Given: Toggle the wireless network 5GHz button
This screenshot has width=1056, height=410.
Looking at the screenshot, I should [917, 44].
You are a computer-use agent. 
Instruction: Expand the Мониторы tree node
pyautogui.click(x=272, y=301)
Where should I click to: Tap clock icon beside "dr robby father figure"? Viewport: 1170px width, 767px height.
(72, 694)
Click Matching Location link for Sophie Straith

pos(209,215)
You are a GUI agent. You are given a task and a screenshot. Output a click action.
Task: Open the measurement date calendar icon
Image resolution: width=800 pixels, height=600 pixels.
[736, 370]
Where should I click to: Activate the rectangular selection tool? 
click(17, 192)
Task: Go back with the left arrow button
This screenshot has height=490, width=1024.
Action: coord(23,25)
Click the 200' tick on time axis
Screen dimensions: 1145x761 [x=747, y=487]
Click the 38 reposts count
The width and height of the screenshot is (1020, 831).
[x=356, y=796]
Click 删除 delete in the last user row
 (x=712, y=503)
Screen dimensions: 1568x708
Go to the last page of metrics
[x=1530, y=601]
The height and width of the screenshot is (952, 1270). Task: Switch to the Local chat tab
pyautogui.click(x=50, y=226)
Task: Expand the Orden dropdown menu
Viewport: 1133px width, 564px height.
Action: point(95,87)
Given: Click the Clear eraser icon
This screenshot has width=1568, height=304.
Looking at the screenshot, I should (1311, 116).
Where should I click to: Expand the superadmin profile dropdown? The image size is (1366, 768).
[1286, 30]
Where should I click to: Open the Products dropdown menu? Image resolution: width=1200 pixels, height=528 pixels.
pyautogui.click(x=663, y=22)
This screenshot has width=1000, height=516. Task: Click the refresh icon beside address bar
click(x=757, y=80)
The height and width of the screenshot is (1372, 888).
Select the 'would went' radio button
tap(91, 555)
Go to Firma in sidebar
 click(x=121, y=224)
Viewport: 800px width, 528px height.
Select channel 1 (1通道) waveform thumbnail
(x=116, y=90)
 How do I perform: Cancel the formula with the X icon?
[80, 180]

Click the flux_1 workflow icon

━━━━━━━━━━━━━━━━━━━━━━━━━━━━━━

> **Problem description**:
Every line that contains the string "agent" should be copied from the entries.

> **Task answer**:
You are a computer-use agent. 
You are a GUI agent. You are given a task and a screenshot. Output a click action.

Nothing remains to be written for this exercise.